April 10, 2008 Ms. Flecha Leave a comment

I have a student, K., in my second grade class who is one of the best kids (sweet, always reminds the talkers to “listen!”), but not one of the best students. His classroom teacher tells me he is doing well in Math, and that his reading levels have improved (though, honestly, I don’t see the proof), but his writing is still very poor. Much of his trouble seems to lie in lack of vocabulary as well as trouble with letter/sound correspondence (although he does know many sight words and is not one of the kids who forgets the word wall is there). And it appears he’s slowly starting to realize his problems are not good.

I’m not sure exactly how he began to realize his problems – if he was simply comparing himself to what the other kids were doing, or if it was because of treatment from his classroom teacher (who I have witnessed calling the so-called brighter kids “thick” and “lazy”). Whatever it is, he’s starting to feel the pressure.

We’ve been preparing them for the NYSESLAT test — which provides the same test and scoring standards for grades 2nd thru 4th! — where they’re expected to write an essay (which Teachers College doesn’t include in their curriculum), among other things they simply don’t know how to do.
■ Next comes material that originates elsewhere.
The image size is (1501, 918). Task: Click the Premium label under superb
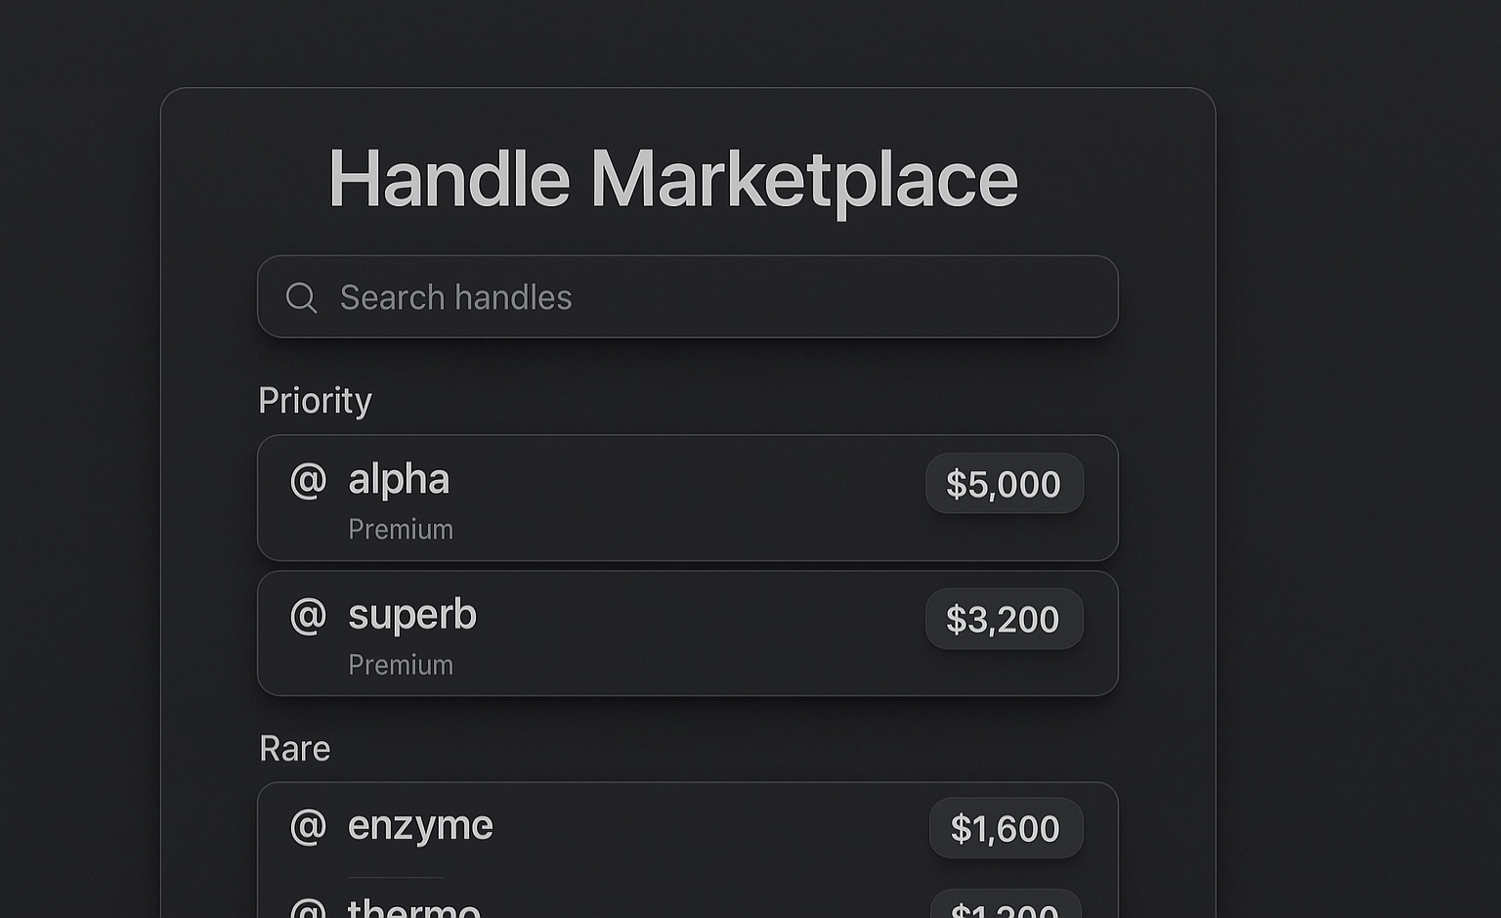tap(401, 665)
And today I decided to work a bit more on having them describe pictures using the words “First, Next, and Last”, which we had done before with relative ease.

Well, there was no ease today. The reading teacher was there who, truly, can be best described as a monster. She yells at the kids in a terribly condescending manner, talks extremely fast, and is terribly dismissive of their attempts at responses. It’s bad enough to be that way with native English speakers, but with ELLs, it’s simply incorrigible. I cringe every time I see her or hear her voice. She’s not supposed to even do NYSESLAT prep because she’s not licensed, but she is really over-bearing and I was in no mood to argue.
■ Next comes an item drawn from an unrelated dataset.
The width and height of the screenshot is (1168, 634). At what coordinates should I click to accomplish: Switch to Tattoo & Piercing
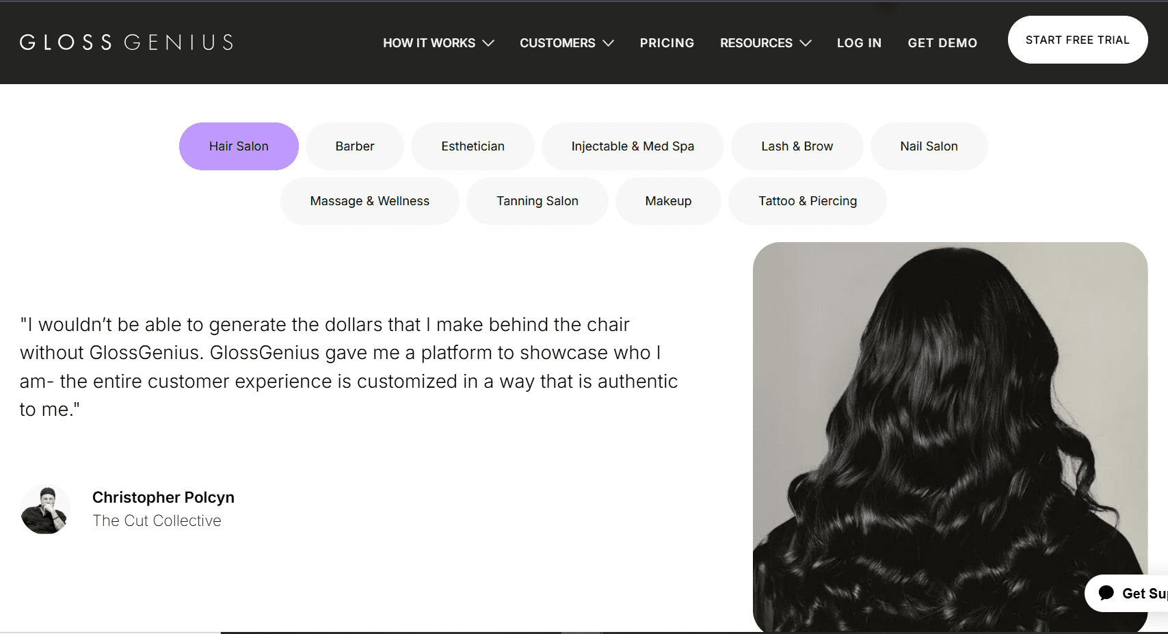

Her presence affects the whole room – which is like 10ft by 10ft with 16 kids and 3 adults when we’re all there – but I don’t know if this is why today it was all just too much for K.

I noticed that K, who has definite language deficiencies, began to tear up. So I took him out to the hallway where he began to sob. Body shaking, snot dripping, uncontrollable sobs. When I asked him what was wrong he said, “I can’t do this! I can’t do this alone!” Mind you, they had taken a practice test the week before that was even harder than the one they’re supposed to get. So, maybe he was remembering how it felt to take it. I had to explain one, that it’s okay if it’s hard – and that the test is essentially a way for me to learn how to teach him better. But he didn’t calm down until I told him that the test is just to tell us if he gets to work with a teacher like me next year. He audibly sighed with relief and comprehension. But I could tell he was still stressed.

No child this age should feel this much self-loathing* over his learning — this emphasis on performance that we place on the kids takes so much away from the actual pursuit of understanding these kids ought to have. What ever happened to wonder, to kids learning at their own pace, to “differentiation”??

*Some may say they’re too young to feel self-loathing, but I had a 6-year-old in first grade tell a classmate he hates himself because he can’t draw.